Hi again and thanks for the postings..

I'll try to explain a little bit. We are in at test phase no therefore there are no "firewall rules" between the zones. The issue comes down to this: is it possible to run scripts++ on clients which do not have f: (or any other) drive mapped to \\dserver\express ? Instead i have copied the express share to another server and shared it as express and the winpe has mapped f: against it.

No matter what I write i the scripts I just get "incorrect function" . When I look at a client which I'm trying to run the script on there are just a "blink" of the cmd window, and the the Ds server says "incorrect function" (this i just a script with one line "pause")

The reason for this test is to see if it is possible to have one central DS server with clients in different security zones with as few ports as possible open between the subnets and the DS server.

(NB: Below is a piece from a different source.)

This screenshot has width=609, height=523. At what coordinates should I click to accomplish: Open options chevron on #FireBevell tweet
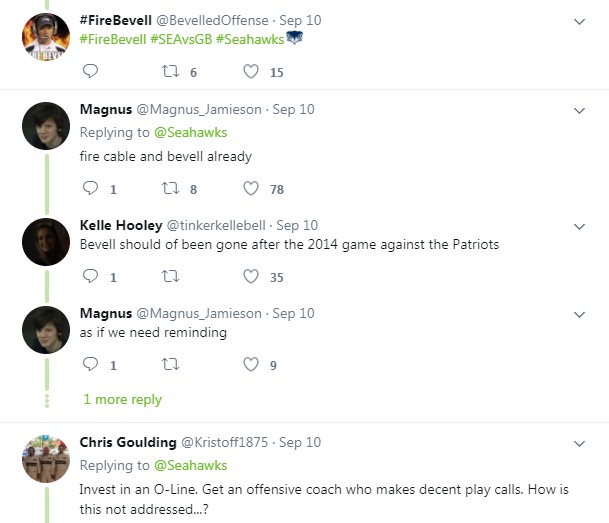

Yes, it is possible.  That is exactly how I have mine set up.  1 DS server and the information from the express share was copied to local servers.  F: at the other locations is mapped to the server on their subnet, not the DS server.  I'm not sure, but I do think you still have to have some sort of access back to the DS server though even if you aren't mapping to it.  You also have to make sure that everything that the client needs is available on the server it is mapping to.

A couple of things that you should check are that there are no firewalls set up on the client or DS server machines.  If there is, try disabling it.  If that works, then slowly bring things back up.

Also, I would letting it connect back to the DS from that subnet (let F: map to your DS server).  Does that work from that subnet/zone?  If so, then you are missing something that it needs on the file share that you have in that subnet/zone.